* **Provided records**
----------

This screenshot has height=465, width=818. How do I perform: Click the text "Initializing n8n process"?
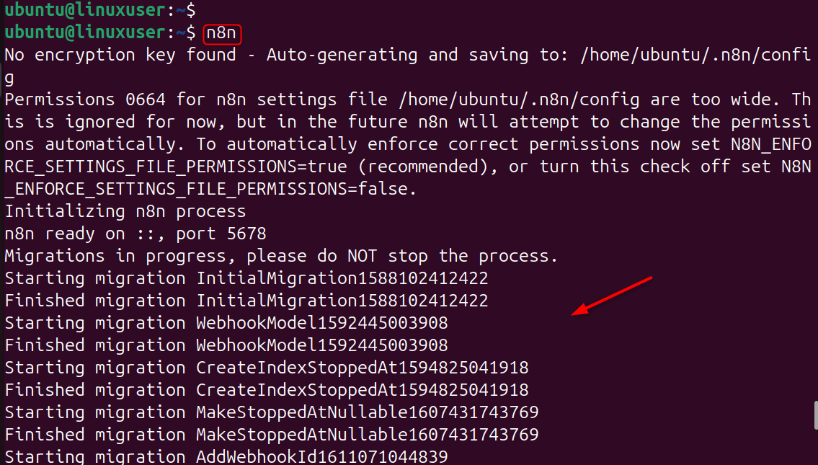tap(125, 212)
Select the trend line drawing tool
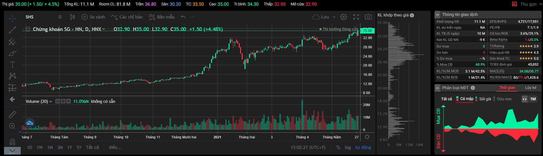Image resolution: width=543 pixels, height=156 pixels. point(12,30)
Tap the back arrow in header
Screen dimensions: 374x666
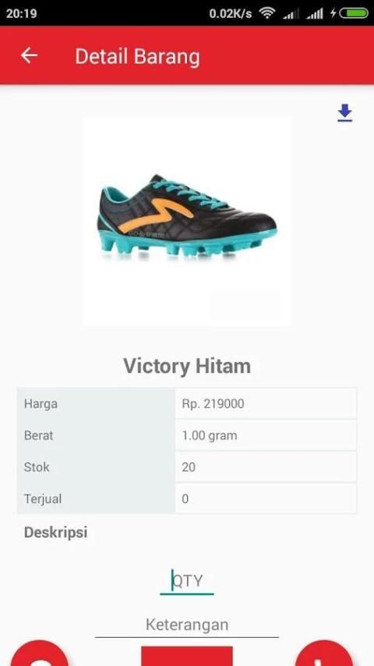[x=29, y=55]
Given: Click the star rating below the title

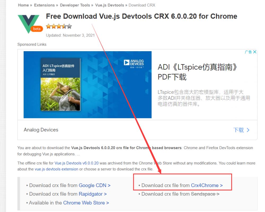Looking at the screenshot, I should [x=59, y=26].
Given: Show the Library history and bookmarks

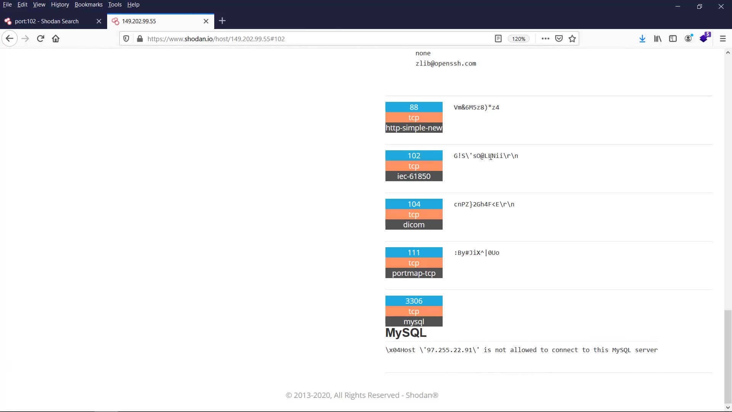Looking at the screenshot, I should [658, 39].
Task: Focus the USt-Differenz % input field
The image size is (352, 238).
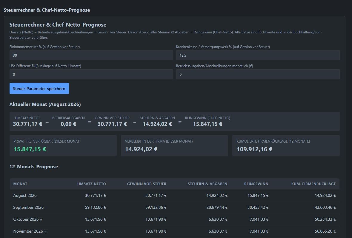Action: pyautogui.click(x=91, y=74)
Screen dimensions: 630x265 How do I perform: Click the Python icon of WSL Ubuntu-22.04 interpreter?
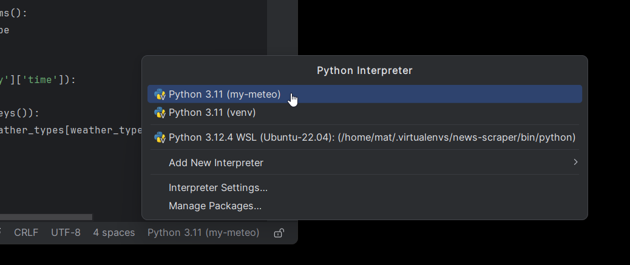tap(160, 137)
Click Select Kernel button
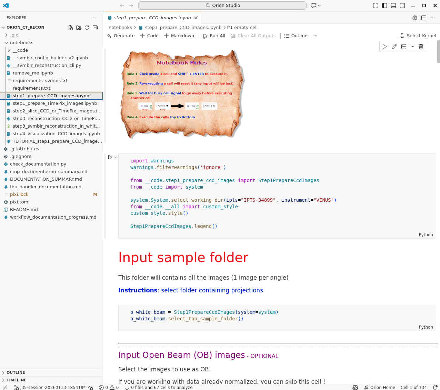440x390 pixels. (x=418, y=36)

----------

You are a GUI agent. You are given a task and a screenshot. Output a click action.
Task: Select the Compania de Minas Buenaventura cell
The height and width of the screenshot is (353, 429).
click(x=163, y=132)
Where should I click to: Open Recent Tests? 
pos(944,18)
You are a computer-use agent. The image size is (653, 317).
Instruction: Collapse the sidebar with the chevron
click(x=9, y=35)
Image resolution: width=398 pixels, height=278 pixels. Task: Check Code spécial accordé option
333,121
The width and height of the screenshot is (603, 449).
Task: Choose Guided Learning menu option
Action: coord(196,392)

----------

* **Task objective**
Where a line in the records above contains the word "agent", copy that line.

* **Your response**
You are a GUI agent. You are given a task and a screenshot. Output a click action.
You are a computer-use agent. The image size is (653, 317).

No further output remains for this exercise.